Theater Pizzazz- Recommended
"...The production, one of spectacle and moment, whimsy and humor is acutely directed by Lileana Blain-Cruz for maximum effect. It succeeds in various instances, to be poignant and profound as the Antrobus family (James Vincent Meredith-Dad, Roslyn Ruff-Mom, Julian Robertson-Henry, Paige Gilbert-Gladys) and their maid Sabina (Gabby Beans)-one of the narrators who breaks the fourth wall to address the audience-claw their way through history to survive. These "everymen" and "every women" archetypes experience representative cataclysms, all the while confronting the questions about the human race and their place in history until the end of time."
StageZine- Somewhat Recommended
"...Thornton Wilder's 1942 Pulitzer Prize-winning play The Skin of Our Teeth was last revived on Broadway in 1955. It has not been produced in 67 years for numerous reasons. The epic is not nearly as accessible or universal as Our Town and is thorny and awkward in nature. The story is a three-act saga of the ultimate survival of humanity and the Androbus family, married for 5,000 years and living in Excelsior, New Jersey. The story takes us from the Ice Age to Atlantic City in the 1920s to the end of an unspecified war and is convoluted indeed. It touches on everything from the Bible to technology to natural disasters and the environment."
Daily Beast- Recommended
"...The play similarly ricochets between riotous comedy and depth-searching drama-the war-scarred third act has nowhere to go but down. But even towards the end, the play stops itself early in its establishment of gloom to introduce us to new actors, because others have allegedly come down with what seems like food poisoning. Wilder loves taking a pin to his own seriousness."
The Observer- Recommended
"...Looking at the big picture, this gorgeous monster of a production brings together two urgent trends in theatrical discourse today: casting reparations by creating Black space in the white canon and also, embracing a sprawling meta-drama that feeds a hunger for stories that are not merely sociological but cosmological. We know that patriarchy, greed, and white supremacy have spawned misery across ages; without pretending they have the solution, theater artists can find deep bass strings of commonality to pluck. For me, The Skin of Our Teeth is a boisterous hymn to humanity, the most moving and inspiring work of the season."
Broadway News- Highly Recommended
"..."The Skin of Our Teeth" has skin in the game as one of the most groundbreaking plays in American history. It demands you take an unserious look at the most serious threats to our survival. While all of that existential meaning and non-meaning can send your brain on a roller-coaster ride - the morning after seeing the show I felt hungover - the exceptionality of this Broadway production makes it well worth the price of admission."
Theatrely- Highly Recommended
"...No matter. The overall achievement of this staging is still titanic, both for its wrangling with an impossible play and its pushing forward of a theater defined by traditions.

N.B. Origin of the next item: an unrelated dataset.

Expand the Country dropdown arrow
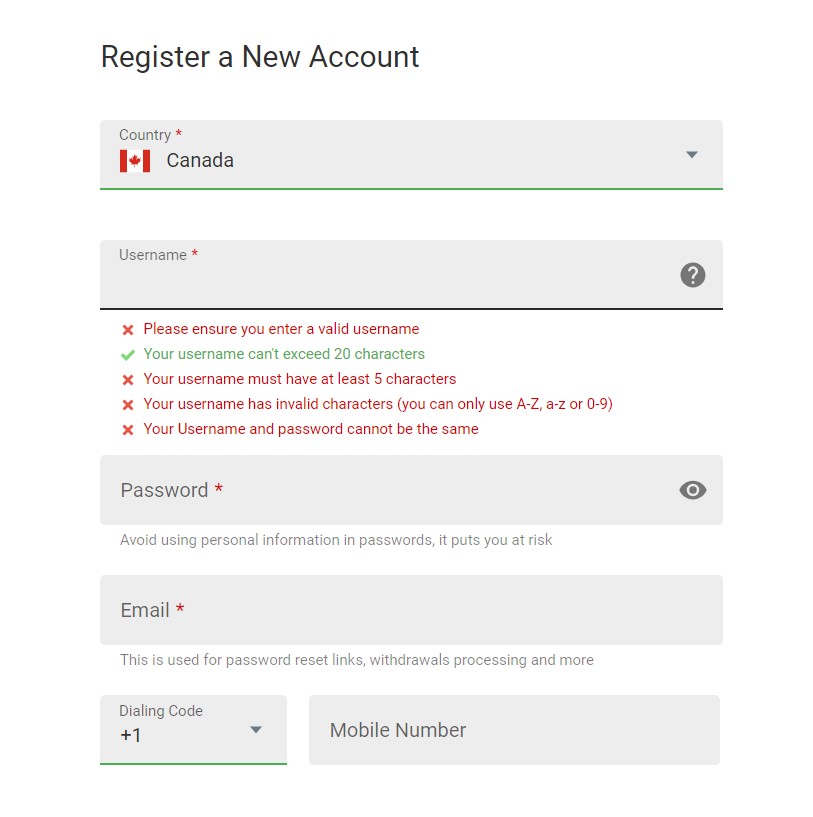Viewport: 813px width, 817px height. coord(691,155)
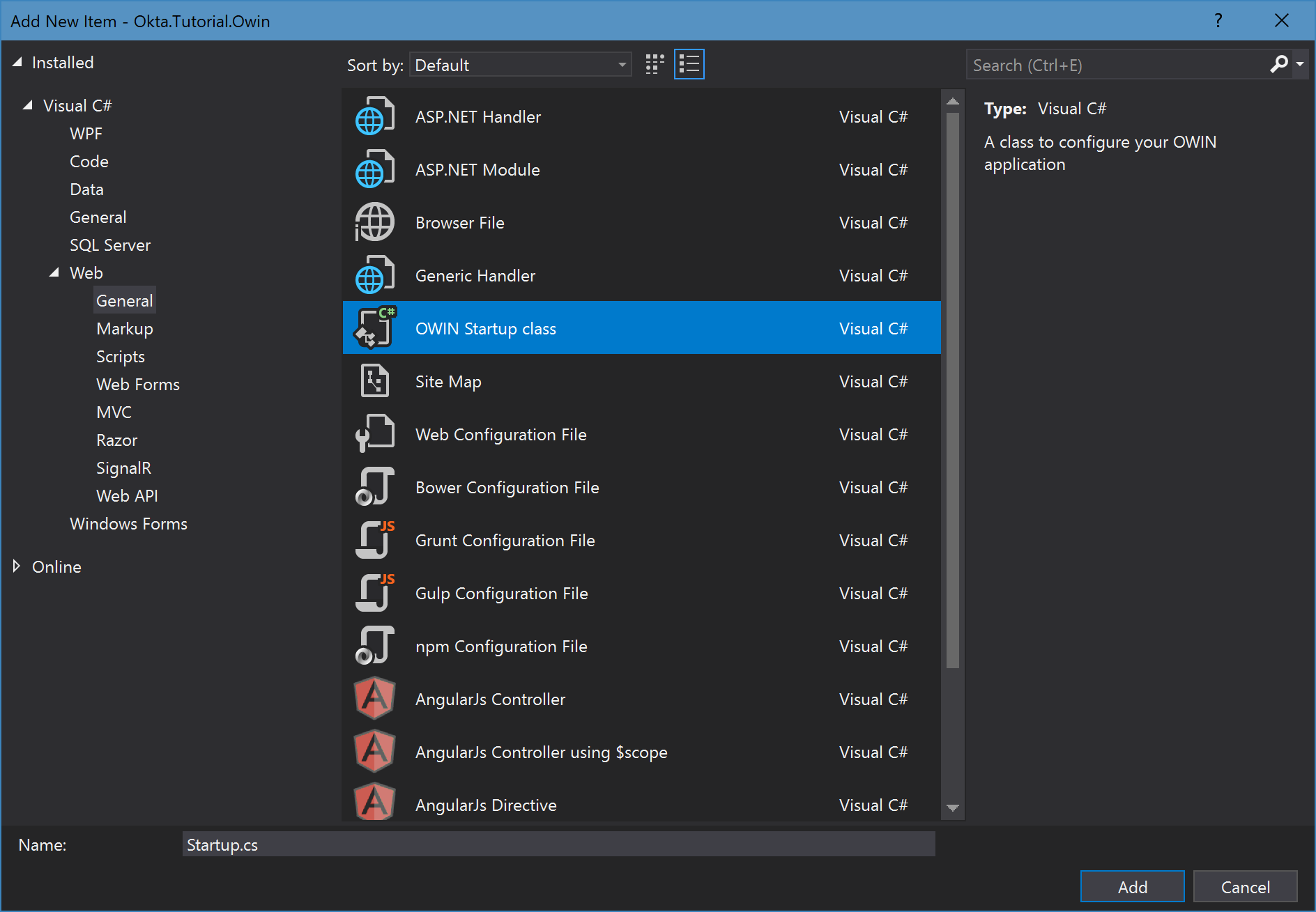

One can feel the struggle of a creative team (all making LCT debuts, except Blain-Cruz) boldly willing the dried-up gears of an aging apparatus to move in new, exciting ways. Like Wilder's play, the ultimate achievement is messy, imperfect, and seminal."
New York Stage Review- Highly Recommended
"...I have seen many fine productions of Thornton Wilder's The Skin of Our Teeth. But I can say without hesitation that the current revival at Lincoln Center's Vivian Beaumont Theater, under the direction of Lileana Blain-Cruz, is the most creative, most emotionally connected, and most urgent staging of the 1943 Pulitzer Prize winner I have ever encountered, or hope to encounter."